Seasonal variation in attack is generally to be expected in high-rainfall tropical rain forest conditions, but there was some evidence to suggest that attack was heavier during the months from October to March than at other times of the year. The surveys of current attack on the aforementioned blocks of 200 trees showed for Nukurua, where large plantations are grown under the lowest rainfall regime (including a weak dry season, according to Berry and Howard, 1973), a greater mean monthly level of attack than in the wetter plantations, with a peak in attack in February 1974. Though rainfall in all areas is high (3 050-3 800 mm+) all plantations experience short periods of up to a week without rain, and the chances of such short breaks in rainfall occurring are greater between August and December than at other times of the year. The flowering and fruiting of mahogany between October and December also are indirect evidence that the last three months are annually among the driest in Fiji. In the wild in South and Central America flowering and fruiting are said to be linked closely with the driest months (Lamb, 1966).
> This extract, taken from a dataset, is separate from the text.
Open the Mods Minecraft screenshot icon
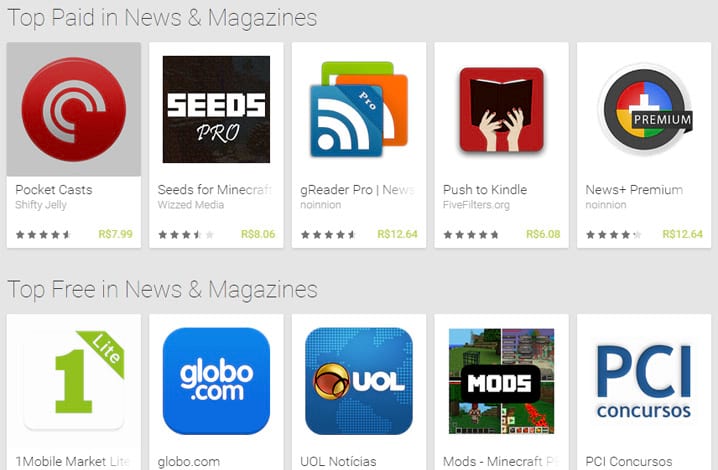click(501, 381)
In Fiji S. macrophylla suffers infestation by three kinds of butt- or stem-rot one termed "marginated butt-rot" and not easy to recognize, and two others, Armillaria and Fomes. In plantations obviously diseased trees were always seen to be heavily attacked, but, based on examination of freshly felled stumps, it would seem that in some localities the prevalence of rot may be greater than evidence from tree condition alone suggests. If incipient rot occurs, attack by ambrosia beetles may be expected.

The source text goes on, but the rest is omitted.